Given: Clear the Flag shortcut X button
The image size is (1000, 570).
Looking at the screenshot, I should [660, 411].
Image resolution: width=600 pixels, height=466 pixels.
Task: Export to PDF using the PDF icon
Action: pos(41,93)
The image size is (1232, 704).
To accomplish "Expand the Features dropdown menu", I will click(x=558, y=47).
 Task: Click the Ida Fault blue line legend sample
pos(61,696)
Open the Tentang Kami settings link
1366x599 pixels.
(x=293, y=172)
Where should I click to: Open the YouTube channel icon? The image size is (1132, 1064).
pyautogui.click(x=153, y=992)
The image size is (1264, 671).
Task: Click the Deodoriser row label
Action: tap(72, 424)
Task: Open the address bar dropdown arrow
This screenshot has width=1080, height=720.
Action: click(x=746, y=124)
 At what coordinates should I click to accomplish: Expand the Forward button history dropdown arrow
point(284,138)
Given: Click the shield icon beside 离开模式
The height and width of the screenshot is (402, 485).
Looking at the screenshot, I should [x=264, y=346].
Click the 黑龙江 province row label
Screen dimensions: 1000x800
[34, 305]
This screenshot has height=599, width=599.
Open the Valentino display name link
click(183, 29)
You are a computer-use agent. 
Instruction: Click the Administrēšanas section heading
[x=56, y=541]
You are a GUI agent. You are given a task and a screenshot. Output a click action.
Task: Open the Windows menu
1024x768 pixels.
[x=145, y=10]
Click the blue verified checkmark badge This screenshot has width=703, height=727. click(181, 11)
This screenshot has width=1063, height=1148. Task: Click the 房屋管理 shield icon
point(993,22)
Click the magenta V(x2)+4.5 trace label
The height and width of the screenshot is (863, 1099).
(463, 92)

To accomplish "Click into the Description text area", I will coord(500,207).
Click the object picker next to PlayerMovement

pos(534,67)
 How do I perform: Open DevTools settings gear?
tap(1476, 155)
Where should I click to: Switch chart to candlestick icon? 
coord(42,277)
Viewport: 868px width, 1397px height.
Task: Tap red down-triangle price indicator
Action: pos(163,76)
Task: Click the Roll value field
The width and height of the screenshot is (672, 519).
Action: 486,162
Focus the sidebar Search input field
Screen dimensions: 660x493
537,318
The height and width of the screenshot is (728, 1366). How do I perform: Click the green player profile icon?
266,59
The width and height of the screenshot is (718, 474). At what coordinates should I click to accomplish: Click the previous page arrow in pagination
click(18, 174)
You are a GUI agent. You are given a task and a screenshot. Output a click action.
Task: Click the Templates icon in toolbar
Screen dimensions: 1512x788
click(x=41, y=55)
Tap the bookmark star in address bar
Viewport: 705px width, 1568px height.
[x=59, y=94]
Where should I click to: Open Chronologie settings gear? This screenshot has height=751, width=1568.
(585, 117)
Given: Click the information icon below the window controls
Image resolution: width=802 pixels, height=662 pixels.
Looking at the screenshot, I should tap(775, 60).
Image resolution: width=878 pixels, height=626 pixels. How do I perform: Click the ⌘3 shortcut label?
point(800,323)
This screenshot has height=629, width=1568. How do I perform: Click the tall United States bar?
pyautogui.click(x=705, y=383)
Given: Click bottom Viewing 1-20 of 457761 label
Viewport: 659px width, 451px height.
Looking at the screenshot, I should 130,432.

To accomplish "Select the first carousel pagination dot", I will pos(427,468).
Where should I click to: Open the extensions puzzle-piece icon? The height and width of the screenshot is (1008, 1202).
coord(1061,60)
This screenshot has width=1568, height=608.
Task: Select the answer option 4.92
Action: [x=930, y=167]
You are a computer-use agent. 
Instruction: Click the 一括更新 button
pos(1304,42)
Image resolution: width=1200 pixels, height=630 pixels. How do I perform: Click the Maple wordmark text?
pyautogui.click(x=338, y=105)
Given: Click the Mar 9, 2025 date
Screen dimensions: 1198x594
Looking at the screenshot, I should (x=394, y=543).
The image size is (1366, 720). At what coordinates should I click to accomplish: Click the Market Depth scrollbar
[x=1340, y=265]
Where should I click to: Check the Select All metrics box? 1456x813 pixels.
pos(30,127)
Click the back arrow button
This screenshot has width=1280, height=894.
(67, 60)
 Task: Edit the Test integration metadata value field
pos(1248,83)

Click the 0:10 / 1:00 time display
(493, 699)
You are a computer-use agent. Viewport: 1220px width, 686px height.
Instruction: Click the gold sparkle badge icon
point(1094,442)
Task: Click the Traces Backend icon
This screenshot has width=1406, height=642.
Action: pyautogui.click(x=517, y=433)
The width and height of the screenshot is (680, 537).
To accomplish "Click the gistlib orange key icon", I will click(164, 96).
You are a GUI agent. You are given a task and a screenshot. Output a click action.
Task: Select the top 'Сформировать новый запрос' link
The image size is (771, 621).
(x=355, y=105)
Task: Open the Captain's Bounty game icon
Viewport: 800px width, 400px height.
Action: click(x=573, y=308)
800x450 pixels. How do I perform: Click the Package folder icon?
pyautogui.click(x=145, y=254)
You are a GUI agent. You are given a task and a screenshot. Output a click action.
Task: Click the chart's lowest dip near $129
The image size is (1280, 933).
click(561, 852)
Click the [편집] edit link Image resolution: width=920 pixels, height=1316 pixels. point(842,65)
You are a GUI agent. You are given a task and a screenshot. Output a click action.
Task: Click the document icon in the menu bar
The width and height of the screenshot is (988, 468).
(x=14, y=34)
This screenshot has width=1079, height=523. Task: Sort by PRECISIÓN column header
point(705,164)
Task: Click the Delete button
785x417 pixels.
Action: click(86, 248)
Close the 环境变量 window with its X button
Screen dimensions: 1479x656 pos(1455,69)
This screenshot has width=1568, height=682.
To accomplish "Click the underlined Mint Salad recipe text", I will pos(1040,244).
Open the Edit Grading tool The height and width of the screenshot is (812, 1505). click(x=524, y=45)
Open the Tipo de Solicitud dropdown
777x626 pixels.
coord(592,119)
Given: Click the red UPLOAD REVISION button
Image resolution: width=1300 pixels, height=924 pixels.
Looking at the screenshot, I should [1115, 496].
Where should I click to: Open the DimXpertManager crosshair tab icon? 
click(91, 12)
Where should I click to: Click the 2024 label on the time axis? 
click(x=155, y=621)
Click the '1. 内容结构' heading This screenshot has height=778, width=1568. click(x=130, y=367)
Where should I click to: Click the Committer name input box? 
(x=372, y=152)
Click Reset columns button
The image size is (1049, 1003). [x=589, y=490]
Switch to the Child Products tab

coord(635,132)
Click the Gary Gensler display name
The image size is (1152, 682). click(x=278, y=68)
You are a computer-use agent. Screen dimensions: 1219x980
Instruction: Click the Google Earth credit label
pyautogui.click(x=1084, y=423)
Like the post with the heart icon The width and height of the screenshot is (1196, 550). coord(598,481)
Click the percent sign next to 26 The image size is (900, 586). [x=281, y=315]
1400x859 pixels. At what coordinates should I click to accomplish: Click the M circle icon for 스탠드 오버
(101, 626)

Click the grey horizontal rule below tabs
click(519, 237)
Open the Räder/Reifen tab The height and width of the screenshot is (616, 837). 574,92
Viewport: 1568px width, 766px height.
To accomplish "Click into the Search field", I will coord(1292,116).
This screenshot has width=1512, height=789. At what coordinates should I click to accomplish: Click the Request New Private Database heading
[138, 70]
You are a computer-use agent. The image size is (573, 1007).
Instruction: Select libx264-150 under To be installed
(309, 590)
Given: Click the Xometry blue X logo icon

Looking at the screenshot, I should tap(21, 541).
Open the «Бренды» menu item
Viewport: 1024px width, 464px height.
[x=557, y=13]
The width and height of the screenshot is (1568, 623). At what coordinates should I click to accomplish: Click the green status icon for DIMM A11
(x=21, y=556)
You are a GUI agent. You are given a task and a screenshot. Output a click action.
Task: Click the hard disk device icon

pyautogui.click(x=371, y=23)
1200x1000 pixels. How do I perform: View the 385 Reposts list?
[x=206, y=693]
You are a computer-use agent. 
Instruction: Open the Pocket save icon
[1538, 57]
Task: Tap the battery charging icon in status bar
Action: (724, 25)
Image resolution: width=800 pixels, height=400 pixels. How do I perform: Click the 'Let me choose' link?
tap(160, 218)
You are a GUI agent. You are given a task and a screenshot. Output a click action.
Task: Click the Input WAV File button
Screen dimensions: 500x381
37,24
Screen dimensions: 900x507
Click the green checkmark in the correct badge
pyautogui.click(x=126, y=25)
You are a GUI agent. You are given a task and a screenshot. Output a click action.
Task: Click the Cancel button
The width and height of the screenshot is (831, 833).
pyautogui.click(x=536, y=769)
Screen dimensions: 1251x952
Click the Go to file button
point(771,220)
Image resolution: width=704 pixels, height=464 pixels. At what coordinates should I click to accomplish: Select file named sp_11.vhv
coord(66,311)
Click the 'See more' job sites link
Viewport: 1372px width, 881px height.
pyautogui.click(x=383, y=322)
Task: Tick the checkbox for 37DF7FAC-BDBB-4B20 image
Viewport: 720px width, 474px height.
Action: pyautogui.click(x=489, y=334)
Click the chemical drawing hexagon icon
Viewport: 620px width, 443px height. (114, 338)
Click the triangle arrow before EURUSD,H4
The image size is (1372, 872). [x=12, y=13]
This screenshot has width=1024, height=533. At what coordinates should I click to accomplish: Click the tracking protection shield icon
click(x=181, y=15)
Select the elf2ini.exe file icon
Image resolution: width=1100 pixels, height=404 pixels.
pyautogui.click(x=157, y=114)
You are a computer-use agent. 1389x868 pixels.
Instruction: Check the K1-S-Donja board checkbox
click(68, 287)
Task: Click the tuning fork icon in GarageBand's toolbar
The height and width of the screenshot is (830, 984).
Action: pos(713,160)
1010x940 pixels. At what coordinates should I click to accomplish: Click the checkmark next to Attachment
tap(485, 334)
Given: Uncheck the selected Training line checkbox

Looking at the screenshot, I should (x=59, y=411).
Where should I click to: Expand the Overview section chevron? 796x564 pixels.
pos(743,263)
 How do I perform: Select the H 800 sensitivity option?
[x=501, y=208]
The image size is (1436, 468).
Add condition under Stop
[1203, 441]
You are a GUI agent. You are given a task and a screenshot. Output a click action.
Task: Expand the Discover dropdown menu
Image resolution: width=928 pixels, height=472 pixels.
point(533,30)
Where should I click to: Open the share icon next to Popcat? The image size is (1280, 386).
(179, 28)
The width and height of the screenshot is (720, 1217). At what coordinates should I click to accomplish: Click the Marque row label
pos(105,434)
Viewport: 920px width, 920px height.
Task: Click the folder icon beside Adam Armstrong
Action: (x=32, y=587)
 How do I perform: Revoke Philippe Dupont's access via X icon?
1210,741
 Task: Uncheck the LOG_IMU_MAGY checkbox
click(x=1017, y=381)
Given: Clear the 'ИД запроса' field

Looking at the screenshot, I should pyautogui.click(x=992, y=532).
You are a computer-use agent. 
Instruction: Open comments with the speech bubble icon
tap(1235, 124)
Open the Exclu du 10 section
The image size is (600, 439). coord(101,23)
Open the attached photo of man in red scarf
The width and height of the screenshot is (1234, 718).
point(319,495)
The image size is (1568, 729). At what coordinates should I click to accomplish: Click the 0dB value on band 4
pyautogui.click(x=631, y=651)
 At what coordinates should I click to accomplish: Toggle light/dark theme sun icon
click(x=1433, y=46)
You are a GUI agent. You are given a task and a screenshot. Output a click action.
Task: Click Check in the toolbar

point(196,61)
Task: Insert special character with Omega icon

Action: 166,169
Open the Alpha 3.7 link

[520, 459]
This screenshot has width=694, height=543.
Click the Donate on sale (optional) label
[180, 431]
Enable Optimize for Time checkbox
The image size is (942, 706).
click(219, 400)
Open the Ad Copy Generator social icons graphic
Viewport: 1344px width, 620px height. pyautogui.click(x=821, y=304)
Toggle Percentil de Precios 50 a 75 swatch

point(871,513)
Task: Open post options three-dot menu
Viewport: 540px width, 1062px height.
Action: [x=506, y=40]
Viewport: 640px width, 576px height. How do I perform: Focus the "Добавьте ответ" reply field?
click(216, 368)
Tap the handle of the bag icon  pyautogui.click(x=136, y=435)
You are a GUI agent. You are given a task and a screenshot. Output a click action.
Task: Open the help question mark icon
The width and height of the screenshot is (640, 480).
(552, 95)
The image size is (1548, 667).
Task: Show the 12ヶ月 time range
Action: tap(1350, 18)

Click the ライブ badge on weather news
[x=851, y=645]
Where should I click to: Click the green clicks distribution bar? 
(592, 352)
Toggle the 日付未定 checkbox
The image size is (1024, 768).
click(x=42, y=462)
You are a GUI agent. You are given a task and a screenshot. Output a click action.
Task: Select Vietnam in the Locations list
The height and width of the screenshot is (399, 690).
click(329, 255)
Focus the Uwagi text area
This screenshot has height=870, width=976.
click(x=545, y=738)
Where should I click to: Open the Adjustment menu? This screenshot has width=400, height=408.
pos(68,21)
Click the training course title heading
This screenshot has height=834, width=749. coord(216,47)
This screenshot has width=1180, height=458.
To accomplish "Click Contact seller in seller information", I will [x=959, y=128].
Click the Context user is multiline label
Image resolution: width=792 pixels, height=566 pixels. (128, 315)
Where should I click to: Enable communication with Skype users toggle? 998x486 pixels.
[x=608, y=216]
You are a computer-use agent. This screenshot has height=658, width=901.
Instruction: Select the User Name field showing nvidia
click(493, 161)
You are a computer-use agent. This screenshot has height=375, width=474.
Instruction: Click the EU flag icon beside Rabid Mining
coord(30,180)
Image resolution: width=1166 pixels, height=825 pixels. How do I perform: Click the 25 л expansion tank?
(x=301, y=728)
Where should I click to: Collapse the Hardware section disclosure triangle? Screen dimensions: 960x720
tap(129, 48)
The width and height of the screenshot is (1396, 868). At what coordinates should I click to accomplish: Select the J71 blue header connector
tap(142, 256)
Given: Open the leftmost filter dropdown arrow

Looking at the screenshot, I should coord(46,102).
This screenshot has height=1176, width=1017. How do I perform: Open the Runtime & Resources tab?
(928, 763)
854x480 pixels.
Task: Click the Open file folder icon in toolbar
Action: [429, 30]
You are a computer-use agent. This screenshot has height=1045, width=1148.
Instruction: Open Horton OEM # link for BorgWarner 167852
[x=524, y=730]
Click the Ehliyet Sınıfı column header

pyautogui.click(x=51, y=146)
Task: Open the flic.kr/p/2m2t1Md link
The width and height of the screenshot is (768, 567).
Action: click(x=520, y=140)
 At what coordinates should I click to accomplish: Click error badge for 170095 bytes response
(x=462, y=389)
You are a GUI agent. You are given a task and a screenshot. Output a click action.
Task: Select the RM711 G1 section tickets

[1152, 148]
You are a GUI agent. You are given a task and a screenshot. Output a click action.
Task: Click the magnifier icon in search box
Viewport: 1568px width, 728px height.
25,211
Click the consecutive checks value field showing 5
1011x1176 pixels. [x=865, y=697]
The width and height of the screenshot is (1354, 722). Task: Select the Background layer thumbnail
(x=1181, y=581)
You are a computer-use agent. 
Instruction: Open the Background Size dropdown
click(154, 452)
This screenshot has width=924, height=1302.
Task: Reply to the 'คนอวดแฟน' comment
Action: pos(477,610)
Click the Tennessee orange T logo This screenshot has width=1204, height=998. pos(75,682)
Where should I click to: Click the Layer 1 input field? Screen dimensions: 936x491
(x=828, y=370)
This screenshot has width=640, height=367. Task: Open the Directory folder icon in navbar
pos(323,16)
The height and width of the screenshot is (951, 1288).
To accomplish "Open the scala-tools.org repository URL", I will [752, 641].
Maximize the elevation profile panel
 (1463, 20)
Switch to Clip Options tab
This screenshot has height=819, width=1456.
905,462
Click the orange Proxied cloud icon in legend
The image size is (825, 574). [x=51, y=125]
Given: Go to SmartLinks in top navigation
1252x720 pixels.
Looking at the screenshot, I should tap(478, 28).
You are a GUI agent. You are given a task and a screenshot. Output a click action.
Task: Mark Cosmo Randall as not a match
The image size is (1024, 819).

----------

INSTRUCTIONS TO FOLLOW:
In the entries above, find lines with "into" and copy each.

SOLUTION TO THIS PROBLEM:
To accomplish "Click into the Description text area", I will coord(500,207).
To accomplish "Click into the Search field", I will coord(1292,116).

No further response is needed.